HABEAS CORPUS. INQUÉRITO POLICIAL INSTAURADO EM UNIDADE DA FEDERAÇÃO DIVERSA DAQUELA ONDE OCORRIDO O FATO EM APURAÇÃO. TRANCAMENTO. 1. Não há impedimento que a autoridade policial de determinada unidade federativa promova investigações, mediante instauração de inquérito, acerca de fatos ocorridos em outra circunscrição, mas que tenham repercutido naquela de sua competência. 2. O procedimento investigatório instaurado nestas circunstâncias, visando apenas o registro de dados e informações para "eventual configuração de ilícito penal" não representa constrangimento e seu trancamento apenas terá lugar quando, sem qualquer dúvida, despontar não haver infração penal, ainda que em tese, ou que as pessoas envolvidas são completamente alheias aos fatos em apuração. 3. Precedentes do STF e do STJ. 4. Ordem denegada. (STJ - HC 9958 / GO - 16/09/1999 - Min. FERNANDO GONÇALVES - SEXTA TURMA). (negritei)

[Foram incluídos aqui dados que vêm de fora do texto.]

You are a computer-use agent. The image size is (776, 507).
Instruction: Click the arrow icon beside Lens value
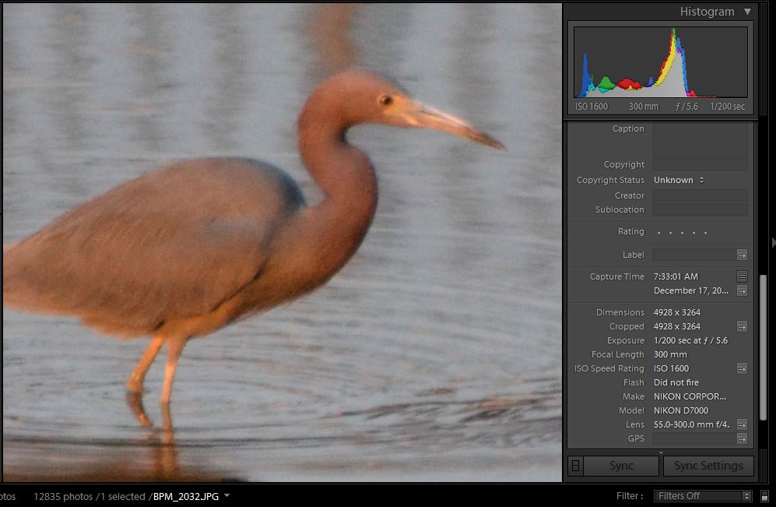tap(742, 424)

Não é despiciendo lembrar que, em se tratando de prisão em flagrante, não há também nenhuma nódoa no auto lavrado em local diverso donde ocorreu a prisão. Esse é o entendimento da jurisprudência dominante,  como se vê nos julgados adiante, in verbis:

PROCESSUAL PENAL. HABEAS CORPUS. AUTO DE PRISÃO EM FLAGRANTE LAVRADO EM LOCAL DIVERSO DA PRISÃO. EXCESSO DE PRAZO. PRISÃO PREVENTIVA. I - A lavratura do auto de prisão em flagrante realizado em local diverso daquele onde foi efetuada a prisão não acarreta nulidade, porquanto a autoridade policial não exerce função jurisdicional, mas tão-somente administrativa, inexistindo, desta forma, razão para se falar em incompetência ratione loci. (Precedentes). II - Encerrada a instrução criminal, já encontrando-se o feito em fase de alegações finais, fica, por ora, superado o pretenso constrangimento por excesso de prazo (cf. Súmula nº 52-STJ). III - Demonstrando o magistrado de forma efetiva a circunstância concreta ensejadora da custódia cautelar, consistente na possibilidade de a quadrilha em que, supostamente se inserem os pacientes, vir a cometer novos delitos, resta suficientemente justificada e fundamentada a imposição do encarceramento provisório como forma de garantir a ordem pública. Ordem denegada.  (STJ - HC: 30236 RJ 2003/0157862-6, Relator: Ministro FELIX FISCHER, Data de Julgamento: 17/02/2004, T5 - QUINTA TURMA, Data de Publicação: DJ 22/03/2004 p. 335) (negretei)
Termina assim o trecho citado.